Il pubblico della Festa dell'Unità di Bologna. (Ansa)

Valls, alle prese anche con calo dei consensi di Hollande, ha auspicato una sinistra europea che non abbia paura a rinnovarsi e «che faccia sentire unita la propria voce. Se vogliamo essere ascoltati dobbiamo essere uniti, non lo siamo stati abbastanza in passato», ha detto dal palco della festa parlando in italiano.
SFIDA CON SANCHEZ PER I SELFIE. Ma un modello politico, Renzi, lo rappresenta ancor di più per Pedro Sanchez, che anche per l'avvenenza ha conteso al premier italiano il primato dei selfie fra i viali della festa.

Matteo Renzi concede un selfie a due fan. (Ansa)

Per lui, che Renzi ha presentato come il futuro capo del governo spagnolo, la sfida del governo è ancora da vincere.
«Faremo in Spagna quello che avete iniziato a fare qui in Italia con Matteo Renzi», ha detto, «recupereremo il futuro della Spagna e lasceremo la destra senza futuro».

«Scelte difficili, però niente lezioni dai tecnici»

Ma Renzi, oltre al continente, ha guardato anche all'Italia e alle dinamiche della politica interna.
Appellandosi all'unità del Pd «perché in ballo non c'è il mio destino, ma il Paese».
Il premier ha voluto riaffermare il primato della politica: i tecnici «cresciuti all'ombra della Prima Repubblica che per 20 anni non hanno capito né Berlusconi né la crisi e ora ci criticano. Non accettiamo lezioni da loro».
MESSAGGIO ALLA MINORANZA PD. Ai tanti dirigenti della minoranza in platea, da Bersani a Cuperlo, da Civati a Kyenge, ha voluto dare il senso della sfida e della determinazione del governo.
«Ci dicono di prepararci a un autunno caldo e io non voglio sottovalutare le difficoltà dell'Italia. Faremo scelte difficili, avremo il coraggio di rischiare e anche di chiedere scusa se sbagliamo, ma nessuno può fermare il cambiamento».

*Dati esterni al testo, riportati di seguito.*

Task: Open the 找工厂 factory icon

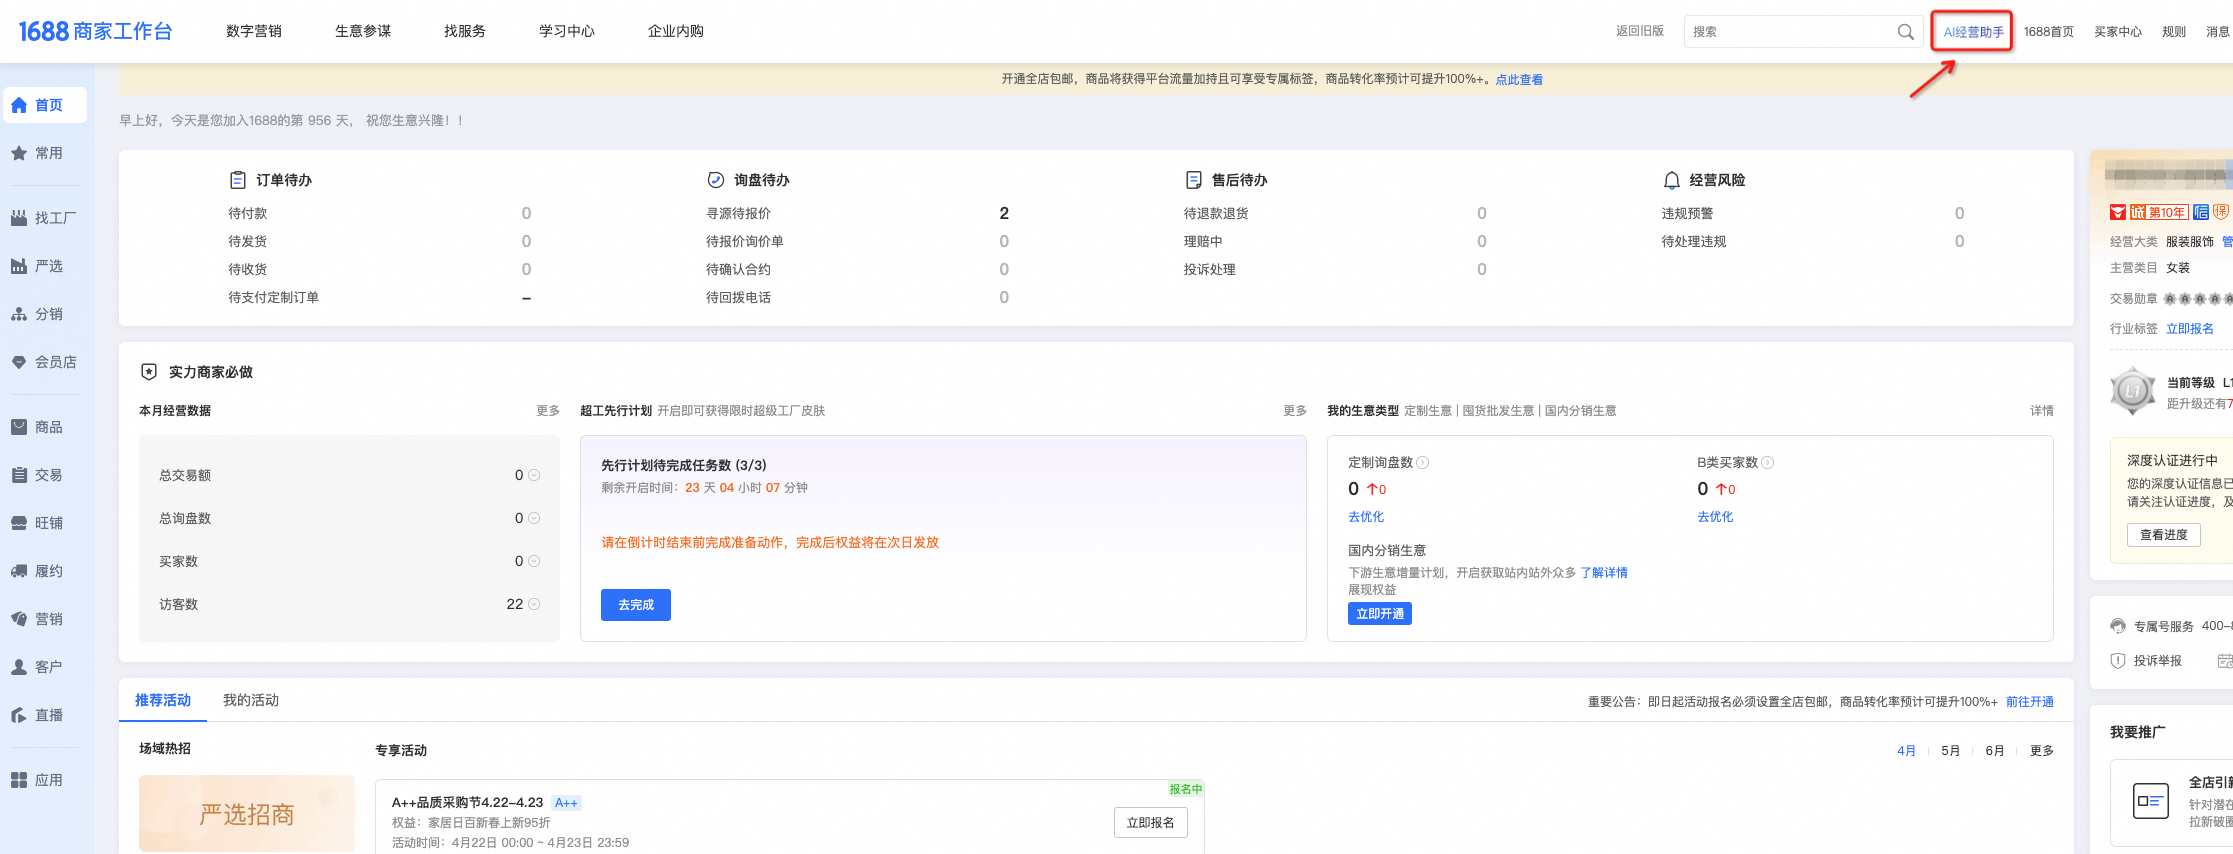Action: click(x=19, y=218)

Matteo Renzi e Federica Mogherini sul palco. (Ansa)

Ha garantito di non voler mollare «di un centimetro», ribadendo che però «da solo» non può farcela né come segretario né come premier.
L'uomo solo al comando, come viene criticato Renzi dentro il Pd, ha teso una mano ai suoi.
«Se tutti ce la mettiamo tutta non ce n'è per nessuno», ha ripetuto per ben due volte sapendo che i 'compagni' non tollerano più le divisioni interne.
APERTURA A BERSANI. Un'apertura vera a Pierluigi Bersani, in platea, che ha ringraziato per essere tornato «grintoso dopo il coccolone», e alla sinistra interna.

Pier Luigi Bersani ascolta l'intervento di Matteo Renzi. (Ansa)

Omaggio anche a Giorgio Napolitano: «Un grande italiano che ha sopportato una campagna indecente e indecorosa per essere stato costretto a dare una mano agli italiani e aver chiesto di rendere il sistema capace di funzionare».
La proposta è quella di aprire la nuova segreteria a tutte le aree. Senza alcun diritto di veto e nessuna rivincita sul congresso.
«LA RIVINCITA NEL 2017». «Se in questo partito qualcuno vuole la rivincita l'avrà nel novembre 2017, se vuole lavorare può farlo da domani mattina». Dopo sei mesi il Pd avrà la nuova segreteria nella quale sono pronti a entrare anche il dalemiano Enzo Amendola e la bersaniana Micaela Campana.